If we could go to Cuba right now, as I was telling an audience in Des Moines recently, one of the first things we’d notice is that our island neighbor nation is, like us, preparing to celebrate the special religious holidays that are upon us.
It will probably come as a surprise to many of you that religious and church life in Cuba is thriving, and has been since the 1990s.
There’s a story in that, something I unexpectedly stumbled on in my 2017 visit to Cuba. And it’s a key part of the speech I gave on my lifelong interest in relations between the U.S. and Cuba, to members of the 133-year-old Prairie Club. It meets monthly to consider serious academic-like papers by one of the group.
The story I began with involves the Rev. Raul Suarez, now 88 years old, pastor emeritus of Ebenezer Baptist Church in the Marianao neighborhood of Havana.
In 2017, a group of us from Plymouth Congregational United Church of Christ, where Mary Riche and I are members here in Des Moines, were lucky enough to meet and visit at length with Suarez. Ebenezer Baptist and Plymouth Congregational, for seven years now, have been sister churches, with lots of interaction between them.

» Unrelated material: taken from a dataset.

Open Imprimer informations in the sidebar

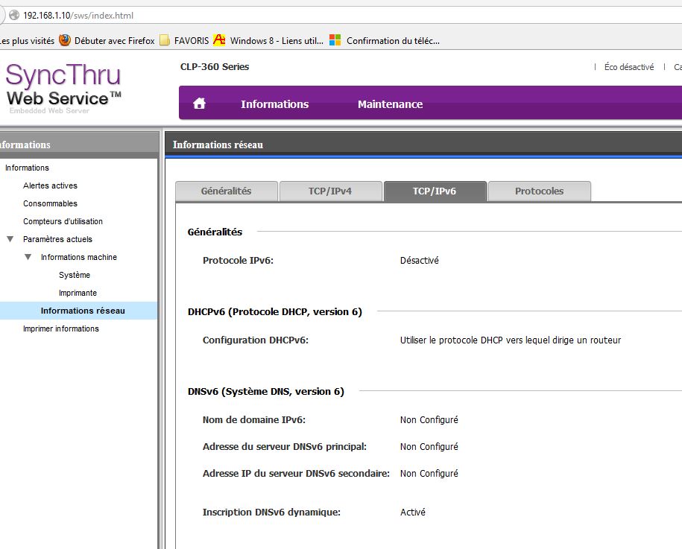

Suarez, for 25 years stretching from last century to this one, was an elected member of the Cuban National Assembly – its parliament. He knew and worked with Fidel Castro.
In fact, Suarez saw Castro rise from promising young athlete, to young lawyer, to para-military guerilla fighter, to revolution leader, to prime minister, and eventually president of Cuba and chairman of the Communist Party of Cuba. Castro died in 2016.
Back to the story of Christmas coming to Cuba – or rather, Christmas returning to Cuba.
I have to set it up by reminding you that after the Cuban revolution, which Castro led in the 1950s and finally won in 1959, organized religion was banned.
He declared the nation to be “atheistic.” Churches closed.
Pastors like young Suarez and his brother-in-law the Rev. Paco Rodes either left the country or were assigned, like so many other Cubans, to manual labor jobs on sugar canes farms or other industries that had been “nationalized.” That means their ownership was taken away from the private businesses, many of them American, and were now being overseen by government and Communist Party officials.
In 1960, U.S. President Dwight D. Eisenhower retaliated by ordering an economic blockade of Cuba, hoping it would eventually cause regime change.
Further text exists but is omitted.